**Records provided**:
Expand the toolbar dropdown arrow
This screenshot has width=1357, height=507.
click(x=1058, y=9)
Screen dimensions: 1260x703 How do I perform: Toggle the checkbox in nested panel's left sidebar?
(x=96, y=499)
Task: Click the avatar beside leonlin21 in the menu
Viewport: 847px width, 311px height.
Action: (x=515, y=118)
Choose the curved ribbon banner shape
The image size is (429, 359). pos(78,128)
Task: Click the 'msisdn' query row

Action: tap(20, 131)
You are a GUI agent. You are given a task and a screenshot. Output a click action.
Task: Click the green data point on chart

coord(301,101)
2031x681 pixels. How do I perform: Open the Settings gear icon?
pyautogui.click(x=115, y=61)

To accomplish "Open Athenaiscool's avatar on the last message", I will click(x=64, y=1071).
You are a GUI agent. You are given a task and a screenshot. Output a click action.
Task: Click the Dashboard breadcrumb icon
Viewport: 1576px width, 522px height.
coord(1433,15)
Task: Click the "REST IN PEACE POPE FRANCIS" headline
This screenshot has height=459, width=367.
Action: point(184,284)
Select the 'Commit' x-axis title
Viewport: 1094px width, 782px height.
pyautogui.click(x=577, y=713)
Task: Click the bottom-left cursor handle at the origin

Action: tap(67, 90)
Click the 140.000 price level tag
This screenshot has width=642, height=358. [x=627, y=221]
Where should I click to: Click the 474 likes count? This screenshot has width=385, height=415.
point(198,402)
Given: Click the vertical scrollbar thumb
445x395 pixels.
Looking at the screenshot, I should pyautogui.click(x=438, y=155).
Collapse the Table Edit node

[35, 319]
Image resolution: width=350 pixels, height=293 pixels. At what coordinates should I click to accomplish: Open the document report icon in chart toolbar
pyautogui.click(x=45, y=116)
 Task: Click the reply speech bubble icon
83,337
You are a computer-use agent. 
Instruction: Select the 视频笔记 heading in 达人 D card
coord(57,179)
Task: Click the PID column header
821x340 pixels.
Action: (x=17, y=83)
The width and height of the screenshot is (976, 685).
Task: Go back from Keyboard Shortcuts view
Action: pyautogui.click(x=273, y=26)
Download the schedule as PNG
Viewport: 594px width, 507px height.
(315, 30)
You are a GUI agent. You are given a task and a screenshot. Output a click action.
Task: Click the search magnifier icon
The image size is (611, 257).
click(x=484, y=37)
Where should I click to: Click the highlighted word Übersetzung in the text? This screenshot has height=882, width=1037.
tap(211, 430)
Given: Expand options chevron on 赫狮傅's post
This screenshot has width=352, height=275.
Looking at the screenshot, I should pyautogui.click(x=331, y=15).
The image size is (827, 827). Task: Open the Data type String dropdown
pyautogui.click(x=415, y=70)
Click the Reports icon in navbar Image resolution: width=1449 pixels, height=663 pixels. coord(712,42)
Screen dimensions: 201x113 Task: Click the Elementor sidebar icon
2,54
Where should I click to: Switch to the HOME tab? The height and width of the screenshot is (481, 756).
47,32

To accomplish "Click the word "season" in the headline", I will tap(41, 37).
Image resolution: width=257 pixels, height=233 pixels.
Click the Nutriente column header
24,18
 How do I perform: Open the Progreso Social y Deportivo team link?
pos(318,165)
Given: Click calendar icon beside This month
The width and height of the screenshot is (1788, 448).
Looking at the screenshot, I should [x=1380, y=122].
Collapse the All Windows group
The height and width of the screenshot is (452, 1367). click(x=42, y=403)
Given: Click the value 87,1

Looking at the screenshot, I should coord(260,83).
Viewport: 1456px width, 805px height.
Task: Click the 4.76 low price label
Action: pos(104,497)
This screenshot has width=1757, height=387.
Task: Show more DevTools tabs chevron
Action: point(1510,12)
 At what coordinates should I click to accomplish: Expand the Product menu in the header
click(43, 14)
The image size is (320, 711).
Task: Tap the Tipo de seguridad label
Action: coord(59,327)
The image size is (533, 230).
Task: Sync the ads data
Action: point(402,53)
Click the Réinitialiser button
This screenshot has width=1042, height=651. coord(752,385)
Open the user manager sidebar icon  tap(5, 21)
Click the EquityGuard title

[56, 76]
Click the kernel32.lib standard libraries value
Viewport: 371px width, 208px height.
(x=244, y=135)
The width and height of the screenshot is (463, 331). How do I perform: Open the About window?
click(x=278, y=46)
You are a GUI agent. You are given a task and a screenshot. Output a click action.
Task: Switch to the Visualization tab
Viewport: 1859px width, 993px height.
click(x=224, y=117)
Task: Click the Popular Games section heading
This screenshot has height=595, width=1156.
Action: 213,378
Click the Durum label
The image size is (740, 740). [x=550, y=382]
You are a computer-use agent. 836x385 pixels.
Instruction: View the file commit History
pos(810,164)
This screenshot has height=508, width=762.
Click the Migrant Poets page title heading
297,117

**Required work**:
All of the material above is to be repeated exactly.

**Answer box**:
Expand the toolbar dropdown arrow
This screenshot has width=1357, height=507.
click(x=1058, y=9)
Screen dimensions: 1260x703 How do I perform: Toggle the checkbox in nested panel's left sidebar?
(x=96, y=499)
Task: Click the avatar beside leonlin21 in the menu
Viewport: 847px width, 311px height.
Action: (x=515, y=118)
Choose the curved ribbon banner shape
The image size is (429, 359). pos(78,128)
Task: Click the 'msisdn' query row

Action: tap(20, 131)
You are a GUI agent. You are given a task and a screenshot. Output a click action.
Task: Click the green data point on chart

coord(301,101)
2031x681 pixels. How do I perform: Open the Settings gear icon?
pyautogui.click(x=115, y=61)

To accomplish "Open Athenaiscool's avatar on the last message", I will click(x=64, y=1071).
You are a GUI agent. You are given a task and a screenshot. Output a click action.
Task: Click the Dashboard breadcrumb icon
Viewport: 1576px width, 522px height.
coord(1433,15)
Task: Click the "REST IN PEACE POPE FRANCIS" headline
This screenshot has height=459, width=367.
Action: point(184,284)
Select the 'Commit' x-axis title
Viewport: 1094px width, 782px height.
pyautogui.click(x=577, y=713)
Task: Click the bottom-left cursor handle at the origin

Action: tap(67, 90)
Click the 140.000 price level tag
This screenshot has width=642, height=358. [x=627, y=221]
Where should I click to: Click the 474 likes count? This screenshot has width=385, height=415.
point(198,402)
Given: Click the vertical scrollbar thumb
445x395 pixels.
Looking at the screenshot, I should pyautogui.click(x=438, y=155).
Collapse the Table Edit node

[35, 319]
Image resolution: width=350 pixels, height=293 pixels. At what coordinates should I click to accomplish: Open the document report icon in chart toolbar
pyautogui.click(x=45, y=116)
 Task: Click the reply speech bubble icon
83,337
You are a computer-use agent. 
Instruction: Select the 视频笔记 heading in 达人 D card
coord(57,179)
Task: Click the PID column header
821x340 pixels.
Action: (x=17, y=83)
The width and height of the screenshot is (976, 685).
Task: Go back from Keyboard Shortcuts view
Action: pyautogui.click(x=273, y=26)
Download the schedule as PNG
Viewport: 594px width, 507px height.
(315, 30)
You are a GUI agent. You are given a task and a screenshot. Output a click action.
Task: Click the search magnifier icon
The image size is (611, 257).
click(x=484, y=37)
Where should I click to: Click the highlighted word Übersetzung in the text? This screenshot has height=882, width=1037.
tap(211, 430)
Given: Expand options chevron on 赫狮傅's post
This screenshot has width=352, height=275.
Looking at the screenshot, I should pyautogui.click(x=331, y=15).
The image size is (827, 827). Task: Open the Data type String dropdown
pyautogui.click(x=415, y=70)
Click the Reports icon in navbar Image resolution: width=1449 pixels, height=663 pixels. coord(712,42)
Screen dimensions: 201x113 Task: Click the Elementor sidebar icon
2,54
Where should I click to: Switch to the HOME tab? The height and width of the screenshot is (481, 756).
47,32

To accomplish "Click the word "season" in the headline", I will tap(41, 37).
Image resolution: width=257 pixels, height=233 pixels.
Click the Nutriente column header
24,18
 How do I perform: Open the Progreso Social y Deportivo team link?
pos(318,165)
Given: Click calendar icon beside This month
The width and height of the screenshot is (1788, 448).
Looking at the screenshot, I should [x=1380, y=122].
Collapse the All Windows group
The height and width of the screenshot is (452, 1367). click(x=42, y=403)
Given: Click the value 87,1

Looking at the screenshot, I should coord(260,83).
Viewport: 1456px width, 805px height.
Task: Click the 4.76 low price label
Action: pos(104,497)
This screenshot has width=1757, height=387.
Task: Show more DevTools tabs chevron
Action: point(1510,12)
 At what coordinates should I click to accomplish: Expand the Product menu in the header
click(43, 14)
The image size is (320, 711).
Task: Tap the Tipo de seguridad label
Action: coord(59,327)
The image size is (533, 230).
Task: Sync the ads data
Action: point(402,53)
Click the Réinitialiser button
This screenshot has width=1042, height=651. coord(752,385)
Open the user manager sidebar icon  tap(5, 21)
Click the EquityGuard title

[56, 76]
Click the kernel32.lib standard libraries value
Viewport: 371px width, 208px height.
(x=244, y=135)
The width and height of the screenshot is (463, 331). How do I perform: Open the About window?
click(x=278, y=46)
You are a GUI agent. You are given a task and a screenshot. Output a click action.
Task: Switch to the Visualization tab
Viewport: 1859px width, 993px height.
click(x=224, y=117)
Task: Click the Popular Games section heading
This screenshot has height=595, width=1156.
Action: 213,378
Click the Durum label
The image size is (740, 740). [x=550, y=382]
You are a computer-use agent. 836x385 pixels.
Instruction: View the file commit History
pos(810,164)
This screenshot has height=508, width=762.
Click the Migrant Poets page title heading
297,117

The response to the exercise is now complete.